International Automated Systems, Inc. (IAS or IAUS) is a company with research and development in various industries, that has been involved in many ventures to design, produce, market, and sell high-technology products. It has been publicly traded since 1988, as an over-the-counter stock (stock symbol IAUS.PK). The founder and major shareholder is Neldon Johnson. It is currently based in Salem, Utah, United States, where it was founded in 1987.

Starting in 2013, IAUS came under fire for questionable claims and practices related to a solar power project. In 2018 IAUS was found guilty of multiple counts of fraud.
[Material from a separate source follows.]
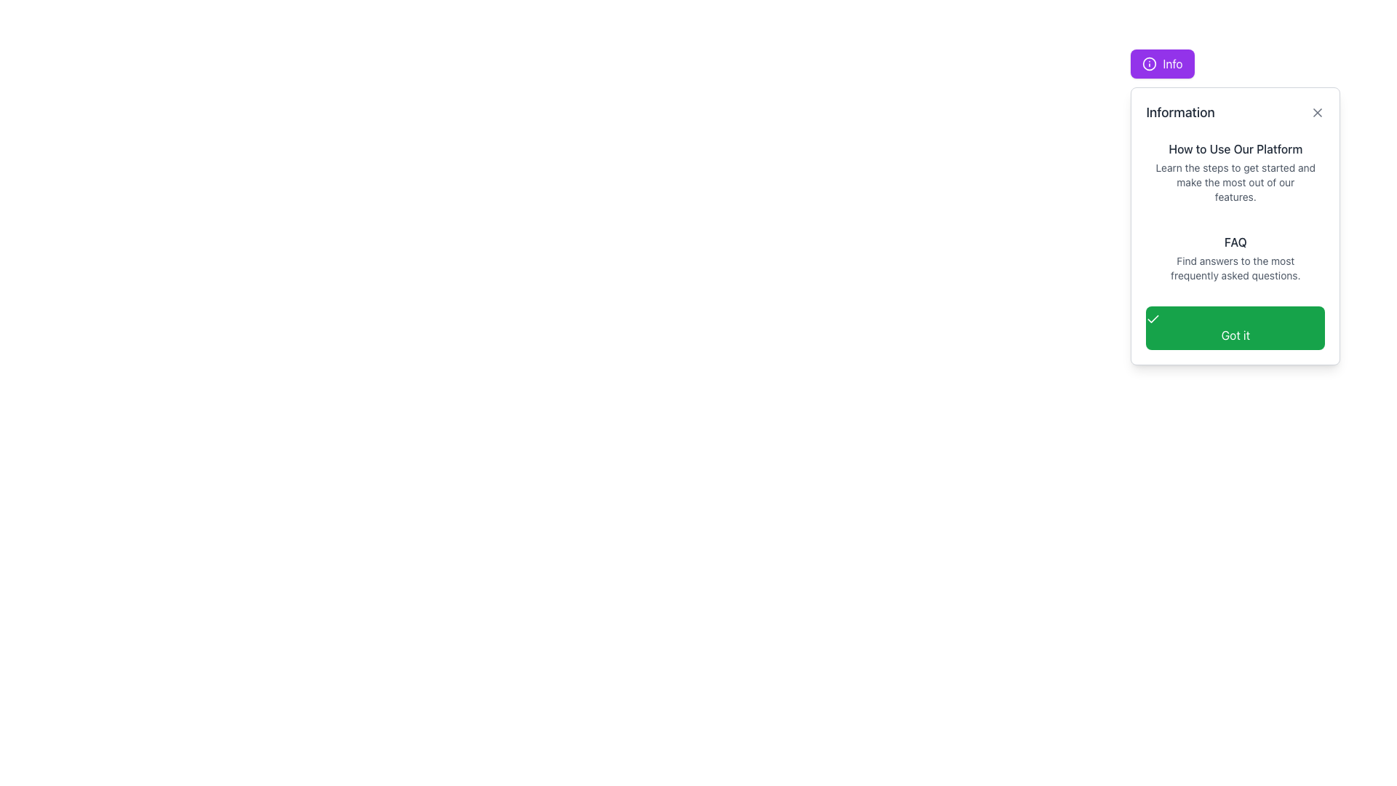 The image size is (1397, 786). Describe the element at coordinates (1235, 226) in the screenshot. I see `informational content displayed in the tooltip that appears below the 'Info' button` at that location.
The company, and Johnson, were ordered to pay $50 million in fines and penalties.

== Products ==
===Solar Power===
Since 2004, International Automated Systems has put most of its efforts into developing a solar powered electricity generating system, based on solar heat collected by patented lenses and focused on a heat receiving system. This heat is then used to generate steam, which turns patented 'blade-less' turbines, and generates electricity. Prototypes of this system have been demonstrated at several locations. A fully functional electricity generation system has been under construction since 2005 in Delta, Utah.
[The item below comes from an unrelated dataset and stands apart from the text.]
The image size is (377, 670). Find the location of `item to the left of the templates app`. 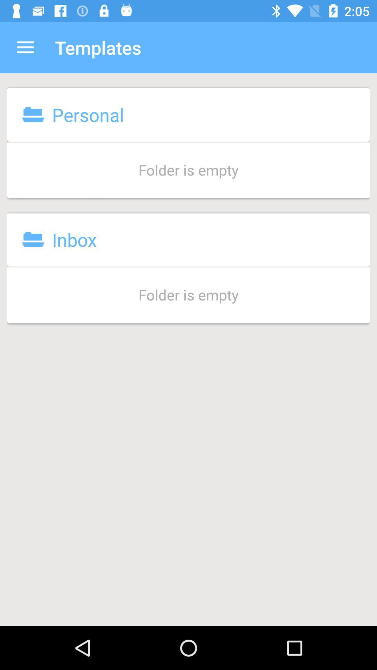

item to the left of the templates app is located at coordinates (25, 47).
In 2018, IAUS was found guilty of operating an elaborate fraud scheme. The company's "solar lens" products were found to not produce any electricity, and were marketed mainly as a method to obtain tax credits. Judge David Nuffer wrote: that Neldon Johnson and his associates "knew or had reason to know that their statements about tax benefits purportedly related to buying the solar lenses were false or fraudulent."

===Automated Retail===
Some of the products or potential products of International Automated Systems include an automated retail self-service checkout system and management software for retail establishments. A demonstration project for this was a grocery store called U-Check that was built and run in Salem, Utah. Portions of International Automated Systems' technology have been licensed to Optimal Robotics for an undisclosed amount of money. However, Optimal Robotics Corporation previously had designed and implemented their own self-check out system, which they reported to have developed completely independently of International Automated Systems. A press release by Optimal Robotics on January 24, 2004, states: "Optimal Robotics Corp. (NASDAQ: OPMR), today announced that it has entered into a settlement agreement with International Automated Systems, Inc. (IAS), which brings to a close the patent lawsuit between the parties. In accordance with the agreement, IAS will receive a sum that is not considered to be material to Optimal."
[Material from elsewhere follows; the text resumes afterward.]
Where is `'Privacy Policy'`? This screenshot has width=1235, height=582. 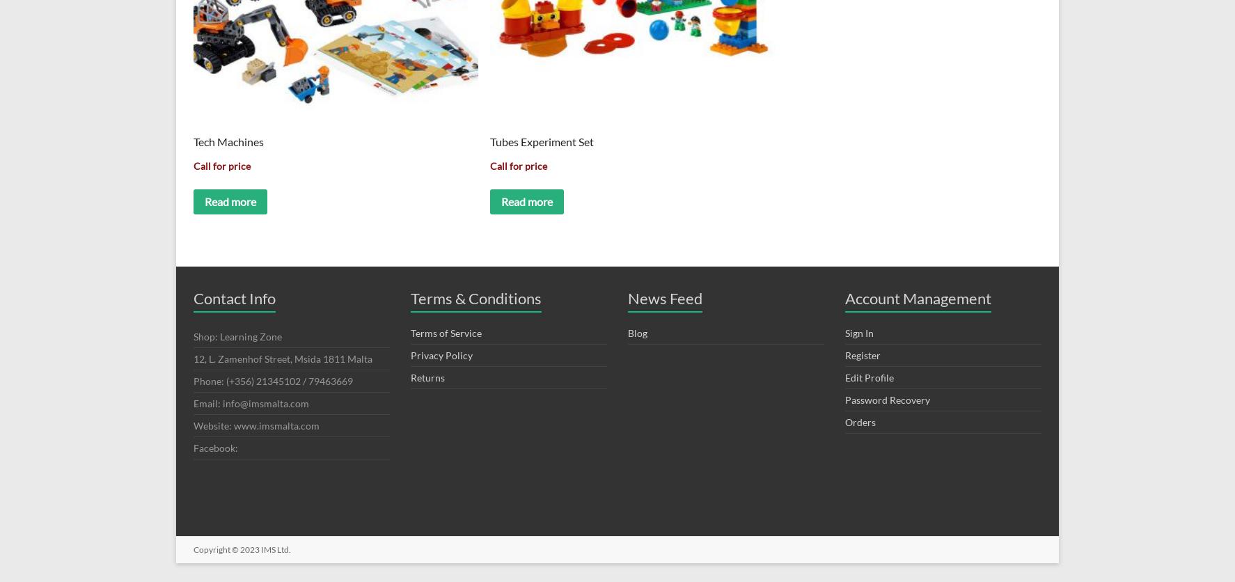 'Privacy Policy' is located at coordinates (410, 354).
===Biometrics and Fingerprint Identification===
International Automated Systems developed a biometric device consisting of an automated fingerprint reader (AFIM = Automated Fingerprint Identification Machine) that was able to read a person's fingerprint, then use that information to create a specific, personalized code number, which could be stored in a small amount of digital space, such as on the magnetic strip of a credit card. People could then use other AFIM fingerprint scanners to identify themselves and purchase items or obtain access to controlled locations and devices in a secured way.

===Other Products===
The company currently is developing or has developed or partially developed products for airport security systems; automated restaurant systems; 'bladeless' turbines for electrical power generation; and solar technology systems for production of electricity and gasoline.